What do you think of Lat and Uzza

And Manat the third beside?


At this point we are told that Satan himself put into Muhammad's mouth words of reconciliation and compromise:


These are exalted Females

Whose intercession verily is to be sought after.


The Meccans were overjoyed at this recognition of their deities and are said to have prayed with the Muslims, the early followers of Muhammad. But supposedly, Gabriel paid another visit to the Prophet, scolded Muhammad, and told him that the true ending to the verse should have been:


What! shall there be male progeny unto you, and female unto Him?

That were indeed an unjust partition!

They are naught but names, which ye and your fathers have invented.
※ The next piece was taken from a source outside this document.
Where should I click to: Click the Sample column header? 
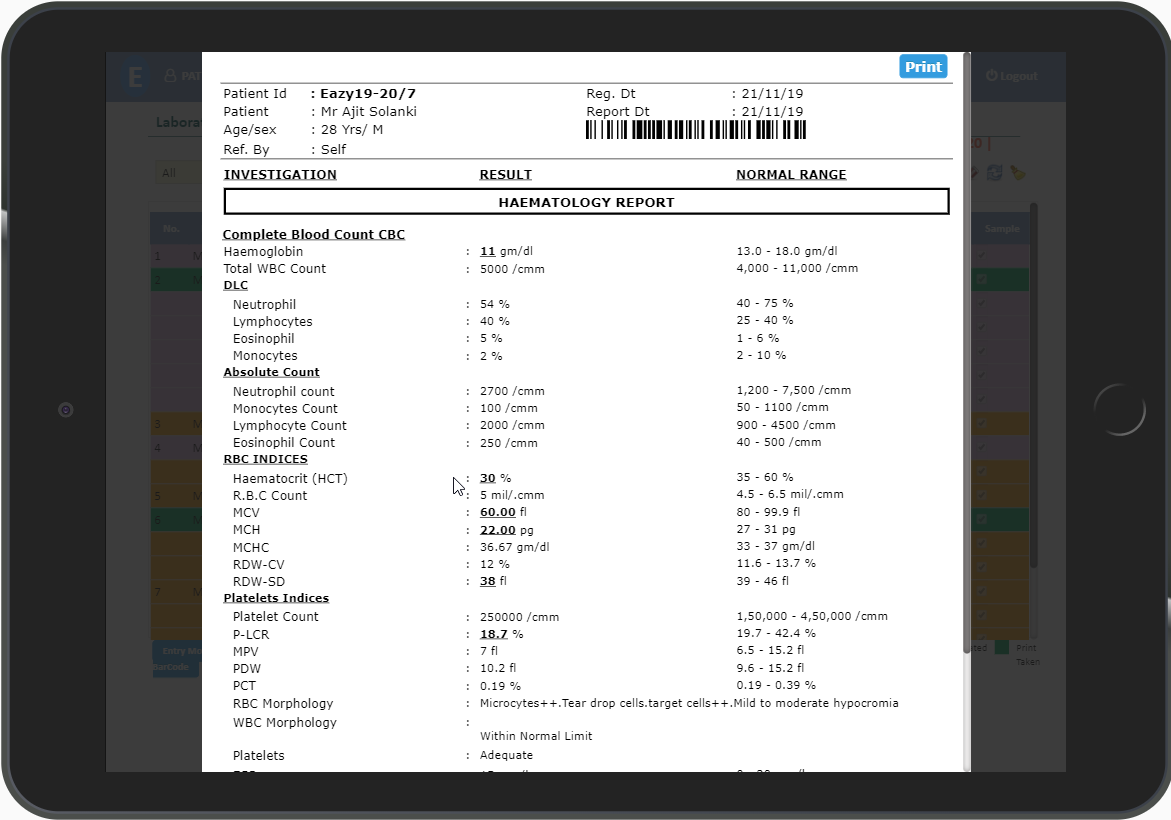coord(1001,229)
Muslims have always been uncomfortable with this story, unwilling to believe that the "monotheistic" Prophet could have made such a concession to idolatry. Actually, this was not a slip of the tongue by Muhammad. This was a calculated attempt to win the support of the pagan Meccans to Muhammad's eclectic religion. When the Meccans failed to follow in line, Muhammad reversed course, and blamed Satan for inspiring him to say the original lines.


If Satan truly had been these words in Muhammad's mouth, how can anyone put faith in a man so easily led astray? How could God allow that to happen? How do we know if there not other passages in the Koran where Muhammad had not been led astray?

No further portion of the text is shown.